Mamba 1 was hard to shard across multiple GPUs. The SSD formulation is naturally compatible with tensor parallelism, enabling multi-GPU scaling.
If SSMs are great at long-range context and transformers are great at precise recall, why not use both? That's exactly what hybrid models do — interleave Mamba layers with attention layers in a single model.
| Model | Architecture | Attention Layers | Why It Works |
|---|---|---|---|
| Jamba (AI21) | Mamba + MoE + Attn | 1 in 8 layers | Attention handles precise recall; SSM handles long context cheaply |
| Zamba (Zyphra) | Mamba + shared Attn | 1 shared block | Single attention block is shared across layers — minimal overhead |
| Falcon Mamba | Pure Mamba 1 | 0 | First Mamba model competitive with transformers at 7B scale |
| RWKV-6 | Linear Attn | 0 (linear) | Different approach to O(n) — reformulates attention as RNN |
| Griffin (Google) | Linear Recurrence + MQA | Mixed | Real-gated linear recurrence with sliding window attention |
The emerging consensus: pure Mamba excels on modalities where long-range context matters but precise verbatim recall is rare — audio, DNA sequences, time series, video.
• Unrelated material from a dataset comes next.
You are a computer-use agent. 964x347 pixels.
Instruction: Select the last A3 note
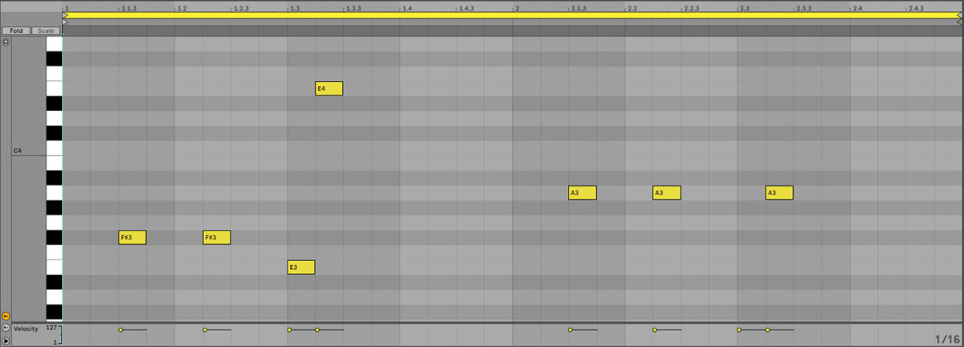(779, 193)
For language modeling — especially instruction following and retrieval — hybrid models with a small fraction of attention layers consistently beat pure Mamba at the same parameter count. The cost of those attention layers is surprisingly small when you only need 1 in 8.
At 1K tokens: all similar. At 100K tokens: the gap is ~10,000×.
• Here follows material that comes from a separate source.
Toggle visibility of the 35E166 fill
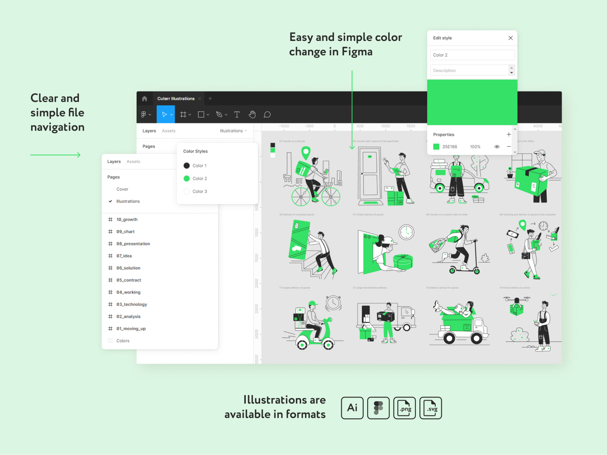This screenshot has height=455, width=607. pos(497,147)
| Dimension | Transformer | Classic SSM (S4) | Mamba | Mamba 2 / Hybrid |
|---|---|---|---|---|
| Compute complexity | O(n²) | O(n log n) | O(n) | O(n) |
| Memory (sequence) | O(n²) | O(n) | O(1) per step | O(1) + O(w) |
| Inference per token | O(n) grows | O(1) constant | O(1) constant | O(1) mostly |
| Selective memory | ✅ Full attention | ❌ Fixed recurrence | ✅ Input-dependent | ✅ Both |
| Parallelizable training | ✅ Fully | ✅ Via convolution | ✅ Parallel scan | ✅ Fully |
| Precise verbatim recall | ✅ Excellent | ⚠️ Degrades | ⚠️ Degrades (long) | ✅ Good |
| Long context (>100K) | ❌ Prohibitive | ✅ Efficient | ✅ Efficient | ✅ Efficient |
| Positional encoding | Required (RoPE etc.) | Implicit via Δ | Implicit via Δ | Mixed |
| In-context learning | ✅ Strong | ⚠️ Weak | ✅ Reasonable | ✅ Strong |
| Multi-GPU scaling | ✅ Mature | ⚠️ Limited | ⚠️ Difficult | ✅ Via Mamba 2 |
| Best use case | General NLP, reasoning | Signal, time series | Audio, DNA, video | General long-context |
You need maximum reasoning quality. Short-to-medium context (≤32K). Tasks requiring precise fact recall, multi-step reasoning, or strong in-context learning. You have the GPU budget.
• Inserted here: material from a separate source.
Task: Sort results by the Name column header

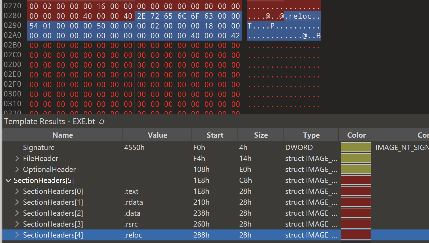Action: (x=63, y=135)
Your sequences are long (>100K) or infinite (streaming). Modalities like audio, DNA, video where time-series dynamics matter. Real-time inference on edge devices where O(1) per-step cost is critical.
You need long context AND strong recall (the general case for language models). Hybrid models with 1-in-8 attention layers are now the pragmatic default for new model architecture research.
Alternative linear attention families are maturing fast. RWKV-7, xLSTM, and linear transformers offer different tradeoff points. The space is far from settled.
My take: Attention won because language is genuinely structured — words relate to words across arbitrary distances, and lossless access to that structure matters. Mamba is not a replacement for attention — it's a complement. The most honest description of the field right now is: we are learning where linear recurrence is sufficient and where attention is necessary, and building models that use each appropriately. The transformer era isn't ending. It's being refined.